Background Atypical arousal regulation may explain slower mean reaction time (MRT) in autism spectrum disorder (ASD) and attention-deficit/hyperactivity disorder compared with typical development. The locus coeruleus–norepinephrine system (LC-NE) underlies arousal regulation and adapts its activity to the utility of a task. LC-NE tonic and phasic activity are indexed by baseline pupil size (BPS) and stimulus-evoked pupillary response (SEPR).

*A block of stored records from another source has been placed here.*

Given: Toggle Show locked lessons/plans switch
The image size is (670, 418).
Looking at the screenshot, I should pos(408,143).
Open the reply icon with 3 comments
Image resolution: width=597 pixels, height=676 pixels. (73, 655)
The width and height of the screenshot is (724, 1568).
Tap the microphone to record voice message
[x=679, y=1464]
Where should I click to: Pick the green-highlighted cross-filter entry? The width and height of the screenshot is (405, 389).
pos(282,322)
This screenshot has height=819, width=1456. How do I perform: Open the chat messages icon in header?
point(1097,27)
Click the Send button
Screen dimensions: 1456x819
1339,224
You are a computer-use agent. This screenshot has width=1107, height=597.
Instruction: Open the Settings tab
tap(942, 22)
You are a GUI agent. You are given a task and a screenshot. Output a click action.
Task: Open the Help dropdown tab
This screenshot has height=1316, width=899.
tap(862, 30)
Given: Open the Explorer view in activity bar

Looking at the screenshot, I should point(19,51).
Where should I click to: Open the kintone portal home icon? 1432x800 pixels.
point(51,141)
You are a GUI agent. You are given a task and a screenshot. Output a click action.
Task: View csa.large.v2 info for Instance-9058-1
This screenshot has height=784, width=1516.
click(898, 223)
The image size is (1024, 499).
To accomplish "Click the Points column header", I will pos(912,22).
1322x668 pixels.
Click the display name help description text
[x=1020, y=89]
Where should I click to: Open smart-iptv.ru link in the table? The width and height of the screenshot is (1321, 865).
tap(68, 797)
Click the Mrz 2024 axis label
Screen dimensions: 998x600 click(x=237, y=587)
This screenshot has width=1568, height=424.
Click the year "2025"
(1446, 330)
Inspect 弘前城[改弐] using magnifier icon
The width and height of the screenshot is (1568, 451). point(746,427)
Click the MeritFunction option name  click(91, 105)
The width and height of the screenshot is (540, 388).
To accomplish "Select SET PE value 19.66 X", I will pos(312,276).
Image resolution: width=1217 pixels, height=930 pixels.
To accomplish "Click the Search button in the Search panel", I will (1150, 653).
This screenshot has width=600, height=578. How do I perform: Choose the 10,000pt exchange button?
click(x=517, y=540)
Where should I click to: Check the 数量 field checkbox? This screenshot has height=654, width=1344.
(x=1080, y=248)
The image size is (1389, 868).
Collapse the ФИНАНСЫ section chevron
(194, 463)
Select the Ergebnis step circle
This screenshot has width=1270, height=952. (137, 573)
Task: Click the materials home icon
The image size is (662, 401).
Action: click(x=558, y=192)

Methods The study assessed pupillometry in ASD (n = 31, 3 female/28 male), attention-deficit/hyperactivity disorder (n = 28, 3 female/25 male), and typically developing control subjects (n = 31, 16 female/15 male) during a visuospatial reaction-time task that manipulates arousal by conditions with low and high task utility. We estimated linear mixed models of BPS, SEPR, and MRT in a per-trial analysis to investigate arousal regulation of task performance. Results Slower MRT occurred in the ASD group compared with the typically developing control group during low-utility conditions while controlling for dimensional ASD and attention-deficit/hyperactivity disorder symptoms. In low-utility conditions, BPS and SEPR were inversely related and both were associated with faster MRT. Increased ASD symptoms across groups were associated with higher BPS during low-utility conditions. Changes in BPS and SEPR between task-utility conditions were smaller in the ASD group. Conclusions Slower visuospatial task performance in ASD is specific to low task utility. Arousal was associated with task performance and showed altered activity in ASD. Increased BPS during low-utility conditions suggested increased LC-NE tonic activity as an ASD symptom marker in children. Smaller changes in BPS and SEPR in ASD indicated attenuated LC-NE activity adaptation in response to high-utility conditions. Slower performance and atypical arousal regulation are probably associated with attenuated LC-NE activity adaptation.